From Sample to Sequencing: The Importance of Pre-Analytical Sample Treatment in NGS Analysis of Patients with Chronic Lymphocytic Leukemia.
Mirjana Suver Stević, Hrvoje Holik, Vlatka Periša, Saška Marczi, Nikolina Kolobarić, Marina Samardžija
Abstract
Open AccessBACKGROUND/OBJECTIVES: Chronic lymphocytic leukemia (CLL) is a hematologic malignancy characterized by uncontrolled accumulation of B lymphocytes. A key feature of CLL is the presence of genetic aberrations, particularly alterations of chromosome 17, such as deletion of 17q and/or mutations in the TP53 gene.
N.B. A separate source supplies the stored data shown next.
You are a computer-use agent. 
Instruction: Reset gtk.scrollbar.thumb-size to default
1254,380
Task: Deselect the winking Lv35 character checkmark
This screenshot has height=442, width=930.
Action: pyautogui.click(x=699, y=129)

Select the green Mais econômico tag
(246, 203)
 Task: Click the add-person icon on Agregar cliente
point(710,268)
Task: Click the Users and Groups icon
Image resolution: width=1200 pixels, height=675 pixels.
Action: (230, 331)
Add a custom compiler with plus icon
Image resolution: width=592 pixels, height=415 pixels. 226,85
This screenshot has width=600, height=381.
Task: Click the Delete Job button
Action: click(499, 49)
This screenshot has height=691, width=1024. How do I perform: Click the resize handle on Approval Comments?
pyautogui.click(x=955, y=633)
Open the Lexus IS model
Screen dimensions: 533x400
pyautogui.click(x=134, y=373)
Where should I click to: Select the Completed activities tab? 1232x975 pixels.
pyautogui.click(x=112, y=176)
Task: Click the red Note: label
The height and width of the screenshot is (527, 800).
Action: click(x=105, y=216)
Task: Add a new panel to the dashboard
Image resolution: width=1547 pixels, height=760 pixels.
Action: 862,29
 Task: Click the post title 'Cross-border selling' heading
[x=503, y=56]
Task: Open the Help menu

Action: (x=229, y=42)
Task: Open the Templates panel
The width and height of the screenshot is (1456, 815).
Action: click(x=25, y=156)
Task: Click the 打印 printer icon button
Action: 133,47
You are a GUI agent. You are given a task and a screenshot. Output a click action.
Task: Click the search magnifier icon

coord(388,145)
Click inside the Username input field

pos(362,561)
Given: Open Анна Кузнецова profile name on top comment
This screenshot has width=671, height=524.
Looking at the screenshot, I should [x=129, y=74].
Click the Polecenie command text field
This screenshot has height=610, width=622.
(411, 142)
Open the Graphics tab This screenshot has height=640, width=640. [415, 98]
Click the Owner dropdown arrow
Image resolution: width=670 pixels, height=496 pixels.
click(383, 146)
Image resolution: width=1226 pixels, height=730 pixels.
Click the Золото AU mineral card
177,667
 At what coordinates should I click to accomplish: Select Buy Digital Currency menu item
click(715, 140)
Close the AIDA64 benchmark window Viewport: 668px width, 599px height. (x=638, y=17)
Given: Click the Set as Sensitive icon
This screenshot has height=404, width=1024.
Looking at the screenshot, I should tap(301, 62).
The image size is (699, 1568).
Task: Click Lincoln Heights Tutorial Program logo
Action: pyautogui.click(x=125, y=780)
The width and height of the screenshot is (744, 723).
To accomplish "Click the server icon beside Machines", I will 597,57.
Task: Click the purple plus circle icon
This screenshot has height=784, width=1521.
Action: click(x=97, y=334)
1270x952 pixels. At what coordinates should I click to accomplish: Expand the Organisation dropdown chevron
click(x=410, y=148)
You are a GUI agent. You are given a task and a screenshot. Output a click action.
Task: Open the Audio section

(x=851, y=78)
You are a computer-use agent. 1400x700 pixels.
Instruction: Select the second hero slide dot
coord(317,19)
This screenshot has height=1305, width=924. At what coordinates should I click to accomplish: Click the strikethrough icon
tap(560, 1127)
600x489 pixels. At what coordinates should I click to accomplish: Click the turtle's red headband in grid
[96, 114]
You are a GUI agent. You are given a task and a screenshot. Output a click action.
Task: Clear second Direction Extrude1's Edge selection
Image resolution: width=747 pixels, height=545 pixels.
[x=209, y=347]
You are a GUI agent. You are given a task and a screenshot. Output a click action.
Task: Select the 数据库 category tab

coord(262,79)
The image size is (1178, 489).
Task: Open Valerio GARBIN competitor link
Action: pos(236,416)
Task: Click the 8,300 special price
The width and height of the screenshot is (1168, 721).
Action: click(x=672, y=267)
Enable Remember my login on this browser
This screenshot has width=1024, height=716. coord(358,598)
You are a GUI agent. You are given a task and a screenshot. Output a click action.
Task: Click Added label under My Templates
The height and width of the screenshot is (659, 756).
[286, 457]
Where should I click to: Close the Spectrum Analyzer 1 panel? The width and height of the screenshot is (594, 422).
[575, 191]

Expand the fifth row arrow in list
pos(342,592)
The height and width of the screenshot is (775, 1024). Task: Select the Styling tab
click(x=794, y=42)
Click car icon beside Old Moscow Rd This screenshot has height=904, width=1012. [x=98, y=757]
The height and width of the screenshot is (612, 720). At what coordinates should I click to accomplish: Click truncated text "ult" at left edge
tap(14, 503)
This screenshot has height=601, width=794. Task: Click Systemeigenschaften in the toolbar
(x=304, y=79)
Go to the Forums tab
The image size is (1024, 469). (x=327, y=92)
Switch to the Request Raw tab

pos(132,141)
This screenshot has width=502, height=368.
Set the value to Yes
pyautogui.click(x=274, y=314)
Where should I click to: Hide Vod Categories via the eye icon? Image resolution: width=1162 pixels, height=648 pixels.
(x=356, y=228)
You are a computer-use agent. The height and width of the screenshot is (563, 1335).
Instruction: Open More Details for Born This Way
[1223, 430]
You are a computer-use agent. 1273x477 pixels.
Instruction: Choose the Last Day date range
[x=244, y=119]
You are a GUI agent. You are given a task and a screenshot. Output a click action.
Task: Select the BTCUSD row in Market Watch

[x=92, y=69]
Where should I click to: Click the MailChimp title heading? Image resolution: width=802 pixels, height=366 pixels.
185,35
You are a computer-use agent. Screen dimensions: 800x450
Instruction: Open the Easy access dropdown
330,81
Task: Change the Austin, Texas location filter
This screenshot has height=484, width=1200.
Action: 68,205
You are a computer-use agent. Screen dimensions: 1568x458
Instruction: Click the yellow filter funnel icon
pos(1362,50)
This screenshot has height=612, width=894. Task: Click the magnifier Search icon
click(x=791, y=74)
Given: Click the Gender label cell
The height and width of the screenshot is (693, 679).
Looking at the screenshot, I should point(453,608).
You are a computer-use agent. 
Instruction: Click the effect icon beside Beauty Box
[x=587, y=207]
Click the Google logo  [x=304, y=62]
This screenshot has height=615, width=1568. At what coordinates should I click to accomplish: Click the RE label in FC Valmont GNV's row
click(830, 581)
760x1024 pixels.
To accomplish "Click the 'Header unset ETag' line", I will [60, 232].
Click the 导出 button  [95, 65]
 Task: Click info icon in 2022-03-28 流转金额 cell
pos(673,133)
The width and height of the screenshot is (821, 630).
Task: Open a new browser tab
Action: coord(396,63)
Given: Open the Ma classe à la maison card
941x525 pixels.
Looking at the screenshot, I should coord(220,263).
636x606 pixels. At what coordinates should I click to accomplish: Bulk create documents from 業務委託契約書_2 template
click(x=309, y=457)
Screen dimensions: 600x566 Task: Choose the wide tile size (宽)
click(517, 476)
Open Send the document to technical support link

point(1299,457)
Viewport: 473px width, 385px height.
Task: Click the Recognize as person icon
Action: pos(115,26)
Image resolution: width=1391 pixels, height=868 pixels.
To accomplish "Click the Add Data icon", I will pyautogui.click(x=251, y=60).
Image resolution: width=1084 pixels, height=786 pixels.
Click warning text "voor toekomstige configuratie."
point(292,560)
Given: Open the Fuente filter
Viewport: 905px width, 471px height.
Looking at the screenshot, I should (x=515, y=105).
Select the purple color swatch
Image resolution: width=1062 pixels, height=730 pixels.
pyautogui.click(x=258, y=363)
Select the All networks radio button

Since these abnormalities are highly relevant for therapeutic decision-making, assessment of TP53 mutational status is strongly recommended in routine diagnostics. This study aimed to evaluate the reliability of TP53 sequencing results depending on the type of DNA sample analyzed. METHODS: DNA was isolated from two different sample types of the same patient: mononuclear cells (CLL1) and purified CD19+ cells (CLL2). The entire coding region of TP53 (exons 2-11), including splice sites (+/- 10 bp), was analyzed using capture-based next-generation sequencing (NGS). Reads were aligned to the GRCh37/hg19 reference genome, and variants were interpreted using DRAGEN Enrichment (Illumina) and Franklin (QIAGEN). RESULTS: In sample CLL1, the NM_000546.6:c.626_627del mutation (Tier I) was identified with a variant allele frequency (VAF) of 57.06%. The same mutation was confirmed in CLL2, but with a higher VAF of 94.78%. Importantly, an additional Tier I mutation (NM_000546.6:c.825_826del) was detected exclusively in CLL2 at a VAF of 1.59%. Both findings met the required sequencing depth as well as coverage per sample, confirming their validity. CONCLUSIONS: The study demonstrates that inadequate starting material for DNA isolation may mask low-frequency TP53 mutations, resulting in false-negative results. Accurate detection requires ensuring sufficient CD19+ cell content, which is critical for reliable diagnostics and supports personalized treatment approaches in CLL.